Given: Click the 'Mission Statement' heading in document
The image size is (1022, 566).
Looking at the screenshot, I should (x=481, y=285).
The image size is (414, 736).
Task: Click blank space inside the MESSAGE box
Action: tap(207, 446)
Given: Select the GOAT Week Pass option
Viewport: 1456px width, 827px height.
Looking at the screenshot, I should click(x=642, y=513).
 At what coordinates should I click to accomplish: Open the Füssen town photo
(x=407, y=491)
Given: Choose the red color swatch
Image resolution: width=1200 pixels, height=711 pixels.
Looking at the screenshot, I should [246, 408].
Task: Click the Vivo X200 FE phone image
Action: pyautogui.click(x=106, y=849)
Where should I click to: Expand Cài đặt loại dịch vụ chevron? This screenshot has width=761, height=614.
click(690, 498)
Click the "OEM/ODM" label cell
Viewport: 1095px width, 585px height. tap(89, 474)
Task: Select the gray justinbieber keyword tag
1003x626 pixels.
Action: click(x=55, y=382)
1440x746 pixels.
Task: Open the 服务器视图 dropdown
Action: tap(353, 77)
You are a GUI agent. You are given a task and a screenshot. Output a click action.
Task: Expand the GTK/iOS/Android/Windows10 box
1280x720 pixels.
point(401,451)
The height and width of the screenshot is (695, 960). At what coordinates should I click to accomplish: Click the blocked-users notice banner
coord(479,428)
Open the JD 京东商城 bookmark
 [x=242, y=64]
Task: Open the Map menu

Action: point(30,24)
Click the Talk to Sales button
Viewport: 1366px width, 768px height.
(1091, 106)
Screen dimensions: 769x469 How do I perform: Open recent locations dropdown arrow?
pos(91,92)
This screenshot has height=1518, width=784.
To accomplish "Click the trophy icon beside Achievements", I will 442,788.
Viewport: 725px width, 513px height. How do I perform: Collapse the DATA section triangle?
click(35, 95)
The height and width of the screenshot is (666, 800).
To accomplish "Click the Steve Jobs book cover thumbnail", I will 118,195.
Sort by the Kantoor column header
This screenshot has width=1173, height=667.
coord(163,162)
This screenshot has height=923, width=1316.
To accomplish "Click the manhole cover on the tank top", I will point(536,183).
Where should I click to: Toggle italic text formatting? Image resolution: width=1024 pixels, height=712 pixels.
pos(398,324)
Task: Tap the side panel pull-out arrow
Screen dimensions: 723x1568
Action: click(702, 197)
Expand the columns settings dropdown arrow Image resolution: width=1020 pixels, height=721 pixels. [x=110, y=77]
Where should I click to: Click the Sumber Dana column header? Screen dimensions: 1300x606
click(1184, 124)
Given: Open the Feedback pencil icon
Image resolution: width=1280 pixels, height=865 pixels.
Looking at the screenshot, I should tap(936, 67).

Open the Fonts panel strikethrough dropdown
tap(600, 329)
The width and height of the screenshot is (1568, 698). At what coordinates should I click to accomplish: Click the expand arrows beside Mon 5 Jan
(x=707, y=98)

+---+

__AIM OF THE TASK__. Copy out the material above in full.

__TASK ANSWER__.
Given: Click the 'Mission Statement' heading in document
The image size is (1022, 566).
Looking at the screenshot, I should (x=481, y=285).
The image size is (414, 736).
Task: Click blank space inside the MESSAGE box
Action: tap(207, 446)
Given: Select the GOAT Week Pass option
Viewport: 1456px width, 827px height.
Looking at the screenshot, I should click(x=642, y=513).
 At what coordinates should I click to accomplish: Open the Füssen town photo
(x=407, y=491)
Given: Choose the red color swatch
Image resolution: width=1200 pixels, height=711 pixels.
Looking at the screenshot, I should [246, 408].
Task: Click the Vivo X200 FE phone image
Action: pyautogui.click(x=106, y=849)
Where should I click to: Expand Cài đặt loại dịch vụ chevron? This screenshot has width=761, height=614.
click(690, 498)
Click the "OEM/ODM" label cell
Viewport: 1095px width, 585px height. tap(89, 474)
Task: Select the gray justinbieber keyword tag
1003x626 pixels.
Action: click(x=55, y=382)
1440x746 pixels.
Task: Open the 服务器视图 dropdown
Action: tap(353, 77)
You are a GUI agent. You are given a task and a screenshot. Output a click action.
Task: Expand the GTK/iOS/Android/Windows10 box
1280x720 pixels.
point(401,451)
The height and width of the screenshot is (695, 960). At what coordinates should I click to accomplish: Click the blocked-users notice banner
coord(479,428)
Open the JD 京东商城 bookmark
 [x=242, y=64]
Task: Open the Map menu

Action: point(30,24)
Click the Talk to Sales button
Viewport: 1366px width, 768px height.
(1091, 106)
Screen dimensions: 769x469 How do I perform: Open recent locations dropdown arrow?
pos(91,92)
This screenshot has height=1518, width=784.
To accomplish "Click the trophy icon beside Achievements", I will 442,788.
Viewport: 725px width, 513px height. How do I perform: Collapse the DATA section triangle?
click(35, 95)
The height and width of the screenshot is (666, 800).
To accomplish "Click the Steve Jobs book cover thumbnail", I will 118,195.
Sort by the Kantoor column header
This screenshot has width=1173, height=667.
coord(163,162)
This screenshot has height=923, width=1316.
To accomplish "Click the manhole cover on the tank top", I will point(536,183).
Where should I click to: Toggle italic text formatting? Image resolution: width=1024 pixels, height=712 pixels.
pos(398,324)
Task: Tap the side panel pull-out arrow
Screen dimensions: 723x1568
Action: click(702, 197)
Expand the columns settings dropdown arrow Image resolution: width=1020 pixels, height=721 pixels. [x=110, y=77]
Where should I click to: Click the Sumber Dana column header? Screen dimensions: 1300x606
click(1184, 124)
Given: Open the Feedback pencil icon
Image resolution: width=1280 pixels, height=865 pixels.
Looking at the screenshot, I should tap(936, 67).

Open the Fonts panel strikethrough dropdown
tap(600, 329)
The width and height of the screenshot is (1568, 698). At what coordinates should I click to accomplish: Click the expand arrows beside Mon 5 Jan
(x=707, y=98)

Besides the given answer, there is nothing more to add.